The paper's main results use GPT-5 to evaluate whether nearest neighbors are semantically related to image patches. This requires an OpenAI API key and costs ~$80-100 for full reproduction.

```bash
# Set API key
export OPENAI_API_KEY="your-key-here"

# Evaluate a single model (~$1 for 100 patches)
python reproduce/scripts/evaluate/evaluate_interpretability.py \
    --results-dir results/latentlens/olmo-vit \
    --images-dir /path/to/pixmo-cap/validation \
    --output-dir evaluation/latentlens/olmo-vit \
    --num-patches 100

# For SigLIP or DINOv2 models, pass --model-name so the evaluator
# uses the correct vision encoder grid size:
python reproduce/scripts/evaluate/evaluate_interpretability.py \
    --results-dir results/latentlens/olmo-siglip \
    --images-dir /path/to/pixmo-cap/validation \
    --output-dir evaluation/latentlens/olmo-siglip \
    --model-name olmo-siglip \
    --num-patches 100

# Aggregate results across models
python reproduce/scripts/evaluate/aggregate_results.py \
    --eval-dir evaluation/ \
    --output results/my_results.json
```

> **Note on `--model-name`:** The evaluation script needs to know the vision encoder to determine the correct patch grid size. Pass `--model-name` matching the model you are evaluating:
> - **CLIP (ViT-L/14) models** (`olmo-vit`, `llama-vit`, `qwen-vit`): No `--model-name` needed — CLIP's 24x24 grid is the default.
> - **SigLIP models** (`olmo-siglip`, `llama-siglip`, `qwen-siglip`): Pass `--model-name` containing "siglip" (e.g., `--model-name olmo-siglip`).
> - **DINOv2 models** (`olmo-dino`, `llama-dino`, `qwen-dino`): Pass `--model-name` containing "dinov2" (e.g., `--model-name olmo-dino`).
> - **Qwen2-VL**: Pass `--model-name qwen2vl`.

### Model Configurations (Paper)

| Model | LLM Layers | Vision Patches | Layers Analyzed |
|-------|------------|----------------|-----------------|
| OLMo-7B / LLaMA3-8B | 32 | 576 (24×24) | 0, 1, 2, 4, 8, 16, 24, 30, 31 |
| Qwen2-7B / Qwen2-VL | 28 | 729 (27×27) | 0, 1, 2, 4, 8, 16, 24, 26, 27 |

**Note:** SigLIP uses 27×27 patches (729 total), while CLIP and DINOv2 use 24×24 (576 total).
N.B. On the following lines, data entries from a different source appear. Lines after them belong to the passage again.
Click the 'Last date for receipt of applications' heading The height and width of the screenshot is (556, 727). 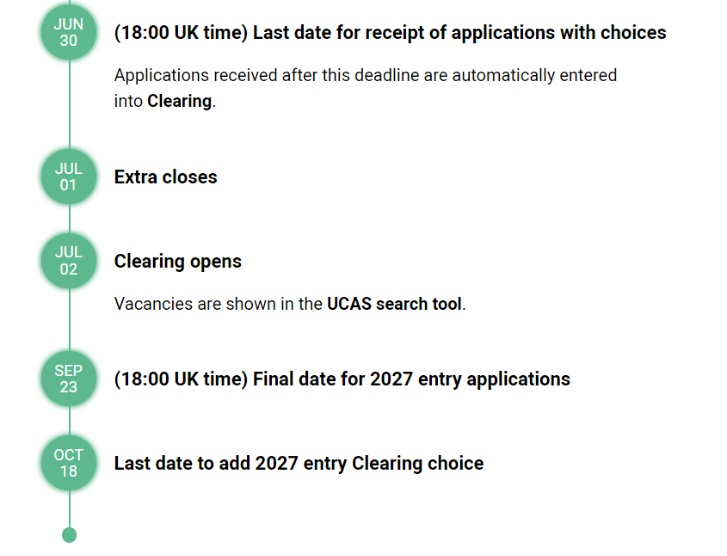[x=390, y=33]
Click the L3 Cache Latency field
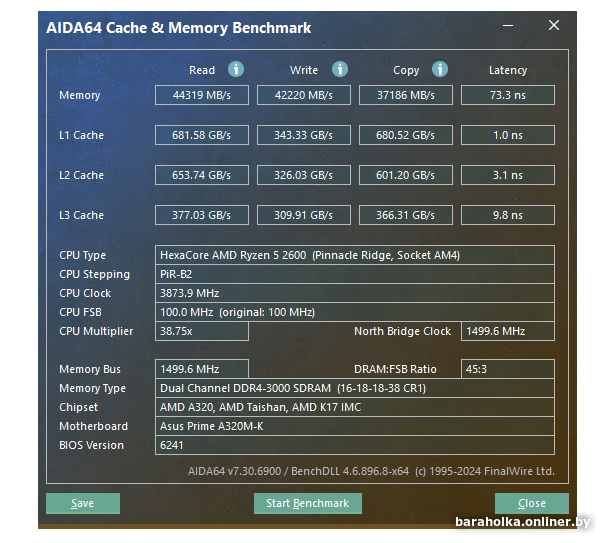611x543 pixels. tap(507, 215)
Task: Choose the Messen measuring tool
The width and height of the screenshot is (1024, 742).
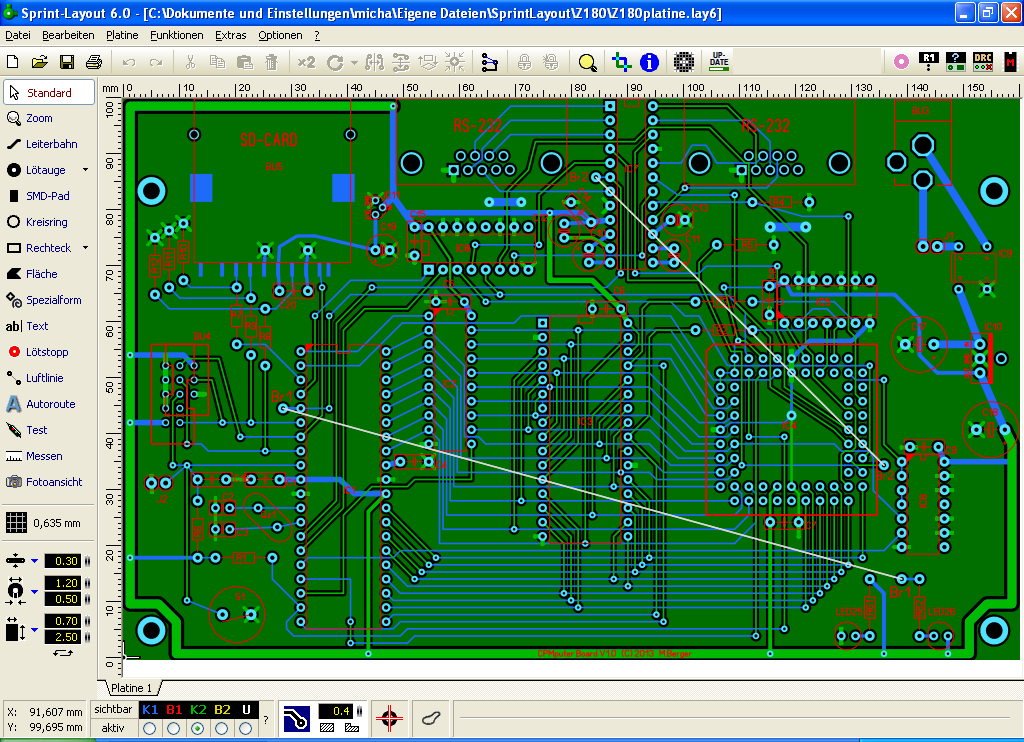Action: (x=44, y=456)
### Reproduce Main Results (all 9 models)

```bash
# Run all experiments
./reproduce/run_all.sh

# Or step by step:
./reproduce/step2_extract_contextual.sh  # ~40h sequential, ~13h with 3 GPUs in parallel
./reproduce/step3_run_analysis.sh        # ~13.5h (9 models × 3 methods)
```

---

## Project Structure

```
├── concepts.txt              # Bundled corpus (117k sentences, 23k WordNet concepts)
├── quickstart.py             # Try LatentLens in 5 minutes (standalone)
├── latentlens/               # Library: build & search contextual indices
│   ├── index.py              # ContextualIndex, Neighbor, search, save/load
│   ├── extract.py            # build_index(), corpus loading, prefix dedup
│   └── models.py             # load_model(), get_hidden_states(), MODEL_DEFAULTS
├── molmo/                    # Molmo VLM infrastructure (for reproduction)
│   ├── model.py              # Model architecture with layer hooks
│   ├── config.py             # Configuration classes
│   └── data/                 # Image preprocessing, datasets
└── reproduce/                # Paper reproduction
    ├── scripts/              # Analysis scripts
    │   ├── run_latentlens.py
    │   ├── run_logitlens.py
    │   ├── run_embedding_lens.py
    │   ├── extract_embeddings.py
    │   └── evaluate/         # LLM judge evaluation
    ├── configs/              # Model configurations (YAML)
    ├── vg_phrases.txt        # Visual Genome phrases corpus
    ├── step1_download.sh
    ├── step2_extract_contextual.sh
    └── step3_run_analysis.sh
```

---

## Citation

```bibtex
@article{krojer2026latentlens,
  title={LatentLens: Revealing Highly Interpretable Visual Tokens in LLMs},
  author={Krojer, Benno and Nayak, Shravan and Ma{\~n}as, Oscar and Adlakha, Vaibhav and Elliott, Desmond and Reddy, Siva and Mosbach, Marius},
  journal={arXiv preprint arXiv:2602.00462},
  year={2026}
}
```

---

## Acknowledgments

This project builds on [Molmo codebase](https://github.com/allenai/molmo) by the Allen Institute for AI. We thank them for releasing their code under the Apache 2.0 license.

---

## License

MIT License. See [LICENSE](LICENSE) for details.